Возрождение

Виталий Бердышев
1986 год. Я в очередной раз приехал в отпуск к маме, в Иваново. И в очередной раз свалился с сильнейшим обострением со стороны моей многострадальной поясницы. Провалялся июль, август, – без перспектив на улучшение. В сентябре мой бывший сослуживец по медотделу ТОФ Адам Николаевич Волосевич устраивает меня в госпиталь Бурденко, где я попадаю в руки опытных эскулапов, и начинаются мои лечебно-диагностические страдания.

В госпитале я впервые познакомился с компьютерной томографией, с магнито– и лазеротерапией, с необычными видами массажа, в том числе и с оригинальным массажем молодого «экстрасенса», ублажавшего меня при каждой встрече рассказами о спартаковской футбольной команде, от которой он был, по-моему, без ума! Но самое главное здесь было то, что я получил исчерпывающую консультацию у ведущего нейрохирурга, который убедил меня в абсолютной нецелесообразности оперативного вмешательства:  – «Ходишь пять месяцев в году на своих палках, – будь рад и этому. Иначе уедешь отсюда в инвалидной коляске, с вероятностью 90 процентов».

 Выдержать полтора месяца лечения, даже в таком великолепном лечебном заведении, непросто. Много времени и сил уходило на лечение и тренировки. Оставшееся я пытался занять чтением. Литературу брал в клубе, куда недели через две смог доползать на своих «костылях». В коридоре клуба, перед залом, стоял рояль. И я как-то попробовал сесть за него. Сидеть в то время я почти не мог и еле выдерживал обязательные приёмы пищи в столовой.
Удивительное это было ощущение прикоснуться к такой некогда любимой клавиатуре после почти тридцатилетнего перерыва. Нет, отдельные встречи с инструментом у меня, конечно, были. Но это были лишь кратковременные свидания с исполнением трёх-четырёх простеньких вещичек, типа этюдов Бургмюллера и полонеза Огинского. Для хорошей игры нужна регулярная работа. А сейчас было и ощущение боязни, что ничего не смогу вспомнить и не смогу сидеть за роялем, и одновременно чувство страстного желания услышать любимую музыку, и просто поиграть для своего удовольствия – чувство, знакомое каждому, кто хоть немножко владеет инструментом.

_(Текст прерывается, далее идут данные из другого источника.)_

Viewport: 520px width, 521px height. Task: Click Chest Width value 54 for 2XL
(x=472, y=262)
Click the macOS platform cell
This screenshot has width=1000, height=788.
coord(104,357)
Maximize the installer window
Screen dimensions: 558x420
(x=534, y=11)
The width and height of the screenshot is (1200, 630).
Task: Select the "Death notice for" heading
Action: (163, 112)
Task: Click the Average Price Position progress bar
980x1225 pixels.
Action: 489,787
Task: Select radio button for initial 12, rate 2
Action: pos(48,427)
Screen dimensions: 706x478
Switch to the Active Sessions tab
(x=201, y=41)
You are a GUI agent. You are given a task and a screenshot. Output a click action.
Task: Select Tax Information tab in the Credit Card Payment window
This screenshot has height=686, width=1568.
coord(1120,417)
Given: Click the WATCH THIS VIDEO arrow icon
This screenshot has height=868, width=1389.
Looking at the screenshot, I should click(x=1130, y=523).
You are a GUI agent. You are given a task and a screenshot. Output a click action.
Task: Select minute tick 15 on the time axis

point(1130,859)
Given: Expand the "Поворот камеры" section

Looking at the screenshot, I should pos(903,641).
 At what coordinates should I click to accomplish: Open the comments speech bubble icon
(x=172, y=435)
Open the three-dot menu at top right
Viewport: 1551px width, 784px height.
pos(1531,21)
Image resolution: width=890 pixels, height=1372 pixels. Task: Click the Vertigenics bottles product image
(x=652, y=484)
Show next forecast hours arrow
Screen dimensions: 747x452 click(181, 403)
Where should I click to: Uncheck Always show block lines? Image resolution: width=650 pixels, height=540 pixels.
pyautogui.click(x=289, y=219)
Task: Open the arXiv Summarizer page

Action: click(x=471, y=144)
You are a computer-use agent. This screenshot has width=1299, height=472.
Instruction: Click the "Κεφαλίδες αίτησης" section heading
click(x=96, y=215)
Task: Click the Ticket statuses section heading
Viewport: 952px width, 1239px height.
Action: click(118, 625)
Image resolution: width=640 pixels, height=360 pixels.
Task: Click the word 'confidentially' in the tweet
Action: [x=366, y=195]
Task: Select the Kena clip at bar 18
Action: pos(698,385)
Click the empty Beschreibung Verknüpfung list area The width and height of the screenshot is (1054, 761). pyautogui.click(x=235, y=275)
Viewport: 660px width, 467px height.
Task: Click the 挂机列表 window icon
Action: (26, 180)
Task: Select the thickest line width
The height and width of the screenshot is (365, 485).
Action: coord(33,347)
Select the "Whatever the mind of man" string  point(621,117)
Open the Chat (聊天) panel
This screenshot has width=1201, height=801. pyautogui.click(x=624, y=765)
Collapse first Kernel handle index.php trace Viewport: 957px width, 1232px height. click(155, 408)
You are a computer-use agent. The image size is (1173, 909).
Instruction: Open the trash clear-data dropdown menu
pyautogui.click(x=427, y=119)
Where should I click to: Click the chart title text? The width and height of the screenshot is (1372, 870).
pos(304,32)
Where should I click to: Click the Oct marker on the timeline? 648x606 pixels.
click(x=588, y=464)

А инструмент вдруг запел удивительно приятным, и по необходимости мощным звуком, рождавшимся под моими пальцами, по моему желанию. Эти звуки успокаивали меня, радовали, «умиротворяли». И почему-то я почти сразу вспомнил многое из своей юношеской программы: несколько этюдов любимого Бургмюллера, сентиментальный вальс Чайковского, вальс Дюрана, Блестящую мазурку, отдельные фрагменты полонеза Шопена, Жаворонка, несколько романсов. Бывает же такое! И даже мои нетренированные пальцы довольно легко бегали по клавиатуре в технически трудных пассажах... И боли в спине постепенно стали стихать, позволив мне, хотя и с трудом, высидеть за инструментом около получаса. Эта встреча резко подняла моё настроение и вселила уверенность в будущее. Неожиданно появилась серьёзная цель, над которой надо было работать.

Я надеялся, что смогу ходить в клуб каждый день. Но в первые же выходные дежурная служба меня к инструменту не допустила. Не пустила, несмотря на то, что я - коллега (врач), что я в таком же воинском звании (подполковник), и что я очень хочу играть. Конечно, надо было предвидеть это и попросить письменное разрешение у начальника клуба. Это я понял уже потом, когда сам начальник (старший лейтенант) подошёл ко мне во время очередных моих музыкальных «изысканий» и попросил поучаствовать в праздничном концерте – приближались ноябрьские праздники. Я усомнился в такой возможности, сказав, что только начинаю играть после длительного перерыва, на что он ответил: – «Я отлично вижу, что и как вы играете!» Видимо, ему понравилось исполнение полонеза Шопена и Жаворонка, которые через несколько дней занятий стали получаться у меня довольно сносно.

Возможно, выступление перед госпитальной аудиторией и состоялась бы, но судьба сложилась так, что я выписался из госпиталя ещё до праздников, узнав вердикт нейрохирурга. Госпитальное лечение всё равно желаемого эффекта не давало, и следовало добираться до Владивостока, где родные стены должны были помочь мне в восстановлении.

В целом так всё и произошло. Только дома я уже стал присаживаться к пианино, сменив на этом фронте сына, который полностью переключился с музыки на научную деятельность. Результаты не заставили себя ждать, и через несколько месяцев я уже вспомнил многое из того, что когда-то играл с учителем в детстве и разучил в академии, в период первых двух лет занятий.